Original comment by dvi...@gmail.com
on 16 Oct 2008 at 11:32
This is a big patch, so I'm going to try to deal with it one file at a time. I
decided to start with pprof. :-) Most of it is straightforward enough. I have
a few
questions though:
1) You added this check for cygwin:
+ # On Windows, the map portion of the profile includes a region
+ # for the executable, so it's already taken care of.
I'd like to do this check more programatically. My plan is to see what regions
are
read from the profile, and figure out if any is a whole-program region. Can
you send
some output from the cygwin ldd or equivalent, so I can see what this
already-included region looks like?
Alternately, here is the code I want to put in, in the main ParseLibraries()
loop:
push(@{$result}, [$lib, $start, $finish, $offset]);
if ($start le $zero_offset && $finish ge $max_pc &&
$offset eq $zero_offset) {
# The entry for the main program will encompass all possible pc's
$seen_entry_for_main_program = 1;
}
Will this work?
2) I'm confused about the necessity for the new addr2line_pdb and nm_pdb
entries in
objtools. It seems to me that either the system will come with addr2line and
nm, in
which case we should use the system version, or they won't, in which case we
should
use the version you supply in your patch (that is, require the user to install
those
binaries in the same place they install pprof). In the first case,
$obj_tool_map{"addr2line"} (and "nm") will already be set up correctly. In the
second case, shouldn't we just change $obj_tool_map{"addr2line"} to point to
$0/addr2line?
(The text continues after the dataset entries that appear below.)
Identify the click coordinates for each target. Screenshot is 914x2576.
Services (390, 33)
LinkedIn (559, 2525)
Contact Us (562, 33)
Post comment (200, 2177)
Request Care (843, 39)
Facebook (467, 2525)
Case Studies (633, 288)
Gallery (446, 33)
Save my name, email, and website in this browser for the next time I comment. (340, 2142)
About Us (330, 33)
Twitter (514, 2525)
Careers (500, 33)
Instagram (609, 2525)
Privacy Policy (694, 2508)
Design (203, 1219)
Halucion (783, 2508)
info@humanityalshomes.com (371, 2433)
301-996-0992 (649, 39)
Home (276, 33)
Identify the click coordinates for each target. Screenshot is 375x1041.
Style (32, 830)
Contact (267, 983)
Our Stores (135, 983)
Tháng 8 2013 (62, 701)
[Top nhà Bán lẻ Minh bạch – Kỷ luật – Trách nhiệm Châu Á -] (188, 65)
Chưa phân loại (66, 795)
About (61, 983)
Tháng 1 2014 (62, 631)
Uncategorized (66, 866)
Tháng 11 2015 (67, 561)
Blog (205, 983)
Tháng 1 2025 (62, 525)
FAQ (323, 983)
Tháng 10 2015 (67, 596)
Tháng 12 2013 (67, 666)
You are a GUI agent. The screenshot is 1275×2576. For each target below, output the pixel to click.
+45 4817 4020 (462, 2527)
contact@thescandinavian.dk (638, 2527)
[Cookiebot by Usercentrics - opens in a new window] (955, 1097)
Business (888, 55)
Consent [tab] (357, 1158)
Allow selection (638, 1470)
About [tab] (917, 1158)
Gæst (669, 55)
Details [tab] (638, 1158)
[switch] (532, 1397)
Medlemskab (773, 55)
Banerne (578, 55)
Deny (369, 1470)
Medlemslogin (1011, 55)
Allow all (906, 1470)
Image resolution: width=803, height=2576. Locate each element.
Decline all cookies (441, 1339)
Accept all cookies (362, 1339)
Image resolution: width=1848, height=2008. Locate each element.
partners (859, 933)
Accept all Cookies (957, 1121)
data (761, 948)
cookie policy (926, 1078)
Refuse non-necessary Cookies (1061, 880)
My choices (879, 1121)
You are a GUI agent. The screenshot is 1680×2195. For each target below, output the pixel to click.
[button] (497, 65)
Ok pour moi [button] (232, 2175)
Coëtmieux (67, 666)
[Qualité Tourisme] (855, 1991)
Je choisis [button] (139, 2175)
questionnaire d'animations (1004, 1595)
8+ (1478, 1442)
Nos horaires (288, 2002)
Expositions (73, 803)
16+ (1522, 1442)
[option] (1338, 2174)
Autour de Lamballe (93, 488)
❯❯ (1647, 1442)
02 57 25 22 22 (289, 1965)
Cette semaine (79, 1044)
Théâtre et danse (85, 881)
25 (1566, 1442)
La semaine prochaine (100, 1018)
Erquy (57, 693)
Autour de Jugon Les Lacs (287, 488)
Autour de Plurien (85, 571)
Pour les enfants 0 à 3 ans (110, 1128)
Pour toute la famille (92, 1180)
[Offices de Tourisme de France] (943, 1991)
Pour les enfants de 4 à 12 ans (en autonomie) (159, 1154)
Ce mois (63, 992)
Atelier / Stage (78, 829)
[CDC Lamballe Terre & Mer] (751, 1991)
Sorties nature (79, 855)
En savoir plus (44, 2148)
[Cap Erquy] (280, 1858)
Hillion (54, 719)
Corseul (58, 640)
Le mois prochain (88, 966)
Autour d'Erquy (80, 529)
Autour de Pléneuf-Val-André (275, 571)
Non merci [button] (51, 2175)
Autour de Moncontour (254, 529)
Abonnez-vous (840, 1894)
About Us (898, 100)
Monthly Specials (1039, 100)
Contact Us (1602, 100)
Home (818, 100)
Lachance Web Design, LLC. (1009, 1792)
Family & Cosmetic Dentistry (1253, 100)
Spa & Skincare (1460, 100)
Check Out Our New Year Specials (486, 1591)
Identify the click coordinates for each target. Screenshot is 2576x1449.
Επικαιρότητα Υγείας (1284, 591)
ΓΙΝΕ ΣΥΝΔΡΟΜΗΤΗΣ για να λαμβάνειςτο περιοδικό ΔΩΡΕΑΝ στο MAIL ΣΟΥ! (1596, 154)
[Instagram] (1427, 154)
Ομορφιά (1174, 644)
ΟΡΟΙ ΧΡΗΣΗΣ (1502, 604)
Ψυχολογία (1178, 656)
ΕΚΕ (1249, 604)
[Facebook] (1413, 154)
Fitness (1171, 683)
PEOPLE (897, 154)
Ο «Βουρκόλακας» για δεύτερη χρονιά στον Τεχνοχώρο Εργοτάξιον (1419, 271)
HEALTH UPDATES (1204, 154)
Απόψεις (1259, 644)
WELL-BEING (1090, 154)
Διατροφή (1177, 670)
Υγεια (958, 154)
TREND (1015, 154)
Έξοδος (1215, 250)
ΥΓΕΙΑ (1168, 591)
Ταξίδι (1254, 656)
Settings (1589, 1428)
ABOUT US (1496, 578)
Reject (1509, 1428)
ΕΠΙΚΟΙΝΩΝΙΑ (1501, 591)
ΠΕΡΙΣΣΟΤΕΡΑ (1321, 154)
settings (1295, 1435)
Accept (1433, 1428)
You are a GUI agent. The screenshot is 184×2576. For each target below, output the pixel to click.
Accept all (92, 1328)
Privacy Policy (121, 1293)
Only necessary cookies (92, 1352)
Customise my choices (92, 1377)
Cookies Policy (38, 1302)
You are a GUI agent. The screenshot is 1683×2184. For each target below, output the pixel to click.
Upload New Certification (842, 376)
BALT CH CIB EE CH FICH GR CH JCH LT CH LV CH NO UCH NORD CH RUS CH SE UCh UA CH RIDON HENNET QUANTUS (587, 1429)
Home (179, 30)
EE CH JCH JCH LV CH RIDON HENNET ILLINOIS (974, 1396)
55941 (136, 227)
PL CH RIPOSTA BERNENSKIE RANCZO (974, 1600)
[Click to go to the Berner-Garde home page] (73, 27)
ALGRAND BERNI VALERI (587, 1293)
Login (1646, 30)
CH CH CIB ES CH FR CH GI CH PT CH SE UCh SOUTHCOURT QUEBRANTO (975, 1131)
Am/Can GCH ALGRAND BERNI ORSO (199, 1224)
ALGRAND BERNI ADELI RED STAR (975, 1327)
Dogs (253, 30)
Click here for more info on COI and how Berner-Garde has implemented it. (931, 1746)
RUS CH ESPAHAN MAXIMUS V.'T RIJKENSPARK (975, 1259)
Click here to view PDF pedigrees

Why the need for a separate $obj_tool_map{"addr2line_pdb"} entry?
If the need is just because the commandline interface is different: it seems to
me we
control the commandline interface, since we're providing the source for this
binary.
Can't we just make it take a compatible set of commandline flags?
Original comment by csilv...@gmail.com
on 17 Oct 2008 at 1:34
ack, sorry about repling to the group instead of the issue :).
I thought of a potential issue this morning with naming nm_pdb nm.exe (and same
with
addr2line): users might get it confused with the cygwin nm, especially if it
gets in
their PATH. I've attached a patch to pprof that expects the executables to be
called
nm_pdb.exe and addr2line_pdb.exe.
Original comment by dvi...@gmail.com
on 17 Oct 2008 at 2:16
Attachments:
Ok, based on your comments in the newsgroup (sorry, I accidentally redirected
discussion there instead of the bug report), I will take out the cygwin check:
it
looks like the code works fine if that region gets inserted twice.
I will also change the binary-to-look-for to be nm_pdb and addr2line_pdb. I may
change the logic around there a little, but not in any meaningful way. One
question
I have is this:
} if ($file_type =~ /MS Windows/) {
[file_type is what is returned by the 'file' command.] I'm guessing "MS
Windows" ==
PDB format? Is there another string we should be looking for to make sure it's
PDB
in particular, or is "MS Windows" enough?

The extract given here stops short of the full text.